1 Concordia University, Montréal, QC, Canada.
2 University of British Columbia, Vancouver, BC, Canada.
3 The Hong Kong Polytechnic University, Hong Kong, Hong Kong.
4 University of Calgary, Calgary, AB, Canada.
5 King Saud University, Riaydh, Saudi Arabia.
6 University of Sherbrooke, Sherbrooke, QC, Canada.
7 McMaster University, Hamilton, ON, Canada.

Background: Severe acute respiratory syndrome coronavirus-2 (SARS-CoV-2) is the causative agent of COVID-19 and has infected >700 million persons worldwide. Individuals infected with SARS-CoV-2 are at risk for cognitive decline and at higher risk of dementia compared with those diagnosed with other respiratory tract infections. Data from animal models suggest that SARS-CoV-2 infection triggers an overaggressive neuroinflammatory response resulting in myelin loss. Whether SARS-CoV-2 is associated with myelin loss in older individuals remains unknown.

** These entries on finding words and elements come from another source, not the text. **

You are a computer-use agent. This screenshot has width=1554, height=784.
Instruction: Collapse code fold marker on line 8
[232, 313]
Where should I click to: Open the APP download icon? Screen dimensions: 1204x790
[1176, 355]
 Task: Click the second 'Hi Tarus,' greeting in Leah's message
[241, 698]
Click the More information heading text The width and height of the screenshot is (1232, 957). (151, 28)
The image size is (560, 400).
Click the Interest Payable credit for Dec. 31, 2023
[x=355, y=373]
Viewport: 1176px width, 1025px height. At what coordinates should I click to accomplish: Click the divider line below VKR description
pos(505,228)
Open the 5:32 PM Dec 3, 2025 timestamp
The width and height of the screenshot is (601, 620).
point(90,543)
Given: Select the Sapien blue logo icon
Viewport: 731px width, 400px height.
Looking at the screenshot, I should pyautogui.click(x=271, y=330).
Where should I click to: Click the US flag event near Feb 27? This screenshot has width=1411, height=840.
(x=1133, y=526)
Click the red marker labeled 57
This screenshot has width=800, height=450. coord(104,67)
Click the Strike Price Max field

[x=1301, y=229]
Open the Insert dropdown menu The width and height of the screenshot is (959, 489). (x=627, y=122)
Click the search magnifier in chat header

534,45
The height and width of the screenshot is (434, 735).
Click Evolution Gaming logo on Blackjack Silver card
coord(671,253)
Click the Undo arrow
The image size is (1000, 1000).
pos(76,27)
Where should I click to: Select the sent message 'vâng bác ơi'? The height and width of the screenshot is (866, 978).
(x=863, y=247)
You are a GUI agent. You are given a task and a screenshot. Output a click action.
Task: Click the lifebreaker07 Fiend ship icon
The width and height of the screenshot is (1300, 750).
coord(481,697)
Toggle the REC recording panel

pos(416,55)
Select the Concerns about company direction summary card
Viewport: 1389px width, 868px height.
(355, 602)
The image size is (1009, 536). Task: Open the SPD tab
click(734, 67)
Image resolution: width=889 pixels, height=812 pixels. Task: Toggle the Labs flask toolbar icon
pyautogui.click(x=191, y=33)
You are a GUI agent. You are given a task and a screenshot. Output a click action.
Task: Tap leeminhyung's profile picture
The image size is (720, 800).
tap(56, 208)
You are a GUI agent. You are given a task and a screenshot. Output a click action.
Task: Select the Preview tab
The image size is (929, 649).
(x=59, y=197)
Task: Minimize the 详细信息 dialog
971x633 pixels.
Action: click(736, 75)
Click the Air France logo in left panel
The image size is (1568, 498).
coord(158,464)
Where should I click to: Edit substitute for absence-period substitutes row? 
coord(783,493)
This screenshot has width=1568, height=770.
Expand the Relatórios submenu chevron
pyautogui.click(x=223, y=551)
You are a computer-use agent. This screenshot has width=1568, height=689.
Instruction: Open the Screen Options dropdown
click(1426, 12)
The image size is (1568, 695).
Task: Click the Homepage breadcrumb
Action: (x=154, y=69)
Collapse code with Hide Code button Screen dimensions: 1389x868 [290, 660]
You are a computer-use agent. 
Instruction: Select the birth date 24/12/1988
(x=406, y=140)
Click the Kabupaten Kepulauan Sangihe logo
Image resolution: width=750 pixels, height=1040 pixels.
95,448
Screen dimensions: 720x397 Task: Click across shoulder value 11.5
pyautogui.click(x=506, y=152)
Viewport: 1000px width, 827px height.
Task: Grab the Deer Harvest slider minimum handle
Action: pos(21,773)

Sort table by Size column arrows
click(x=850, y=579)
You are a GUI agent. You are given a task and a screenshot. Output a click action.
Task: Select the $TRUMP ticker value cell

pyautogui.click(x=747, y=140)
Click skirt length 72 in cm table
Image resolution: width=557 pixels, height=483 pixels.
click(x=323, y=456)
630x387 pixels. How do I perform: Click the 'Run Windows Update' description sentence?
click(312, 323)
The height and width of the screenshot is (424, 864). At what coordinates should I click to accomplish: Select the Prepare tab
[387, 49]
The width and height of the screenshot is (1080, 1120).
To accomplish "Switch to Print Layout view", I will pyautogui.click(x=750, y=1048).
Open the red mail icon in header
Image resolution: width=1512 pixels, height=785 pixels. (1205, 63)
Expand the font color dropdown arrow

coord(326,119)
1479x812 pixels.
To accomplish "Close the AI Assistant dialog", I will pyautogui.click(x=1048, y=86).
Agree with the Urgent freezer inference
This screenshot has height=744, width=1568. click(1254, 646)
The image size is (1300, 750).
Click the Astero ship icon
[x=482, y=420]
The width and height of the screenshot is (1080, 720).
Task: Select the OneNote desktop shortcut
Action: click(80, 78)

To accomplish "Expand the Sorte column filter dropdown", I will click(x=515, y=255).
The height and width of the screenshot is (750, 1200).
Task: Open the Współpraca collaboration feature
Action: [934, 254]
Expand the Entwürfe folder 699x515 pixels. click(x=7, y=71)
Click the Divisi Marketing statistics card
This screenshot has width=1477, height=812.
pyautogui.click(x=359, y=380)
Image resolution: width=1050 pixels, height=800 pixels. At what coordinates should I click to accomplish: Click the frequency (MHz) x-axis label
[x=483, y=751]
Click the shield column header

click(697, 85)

Methods: We investigated the impact of SARS-CoV-2 on myelin in older individuals from the Canadian Longitudinal Study on Aging COVID-19 Brain Health Study who underwent brain MRIs. We included SARS-CoV-2 confirmed cases at baseline (2021-2022) via positive serological testing or health care provider diagnosis. Non-infected controls had negative serological testing and reported no COVID-19 diagnosis. Myelin data were acquired via myelin water imaging using a 3D MRI gradient and spin echo sequence for T2 measurement. Myelin content was extracted from 16 regions-of-interest within the cerebral white matter. 3D T1-weighted scans were acquired for registrations and to estimate intracranial volume. T2- and PD-weighted scans were acquired for segmentation of white matter lesions. We performed cross-sectional comparisons via analysis of covariance. Exploratory analyses were conducted to assess the association of SARS-CoV-2-related symptom incidence and severity with myelin content by group. All models were adjusted for age, age², sex, ethnicity, white matter lesion burden, intracranial volume, and study site.

Results: We included 352 community-dwelling individuals (SARS-CoV-cases, n= 64; controls, n=288). Their mean [SD] age was 65.26 (8.35) years, and 50.3% were female. There were no differences between SARS-CoV-2 cases and controls on myelin content across all regions-of-interest. Cases showed greater incidence (p <0.001) and severity (p <0.001) of symptoms compared with controls (Figure 1). Exploratory analysis revealed significant interactions between symptom incidence and severity with group after correcting for multiple comparisons (Table 1, p corrected < 0.05). Post hoc analysis showed that symptom incidence and severity were inversely associated with myelin in SARS-CoV-2 cases but not in controls across multiple regions-of-interest (Figure 2).

Conclusions: Myelin loss may occur in older individuals who experienced greater incidence and severity of SARS-CoV-2 infection symptoms.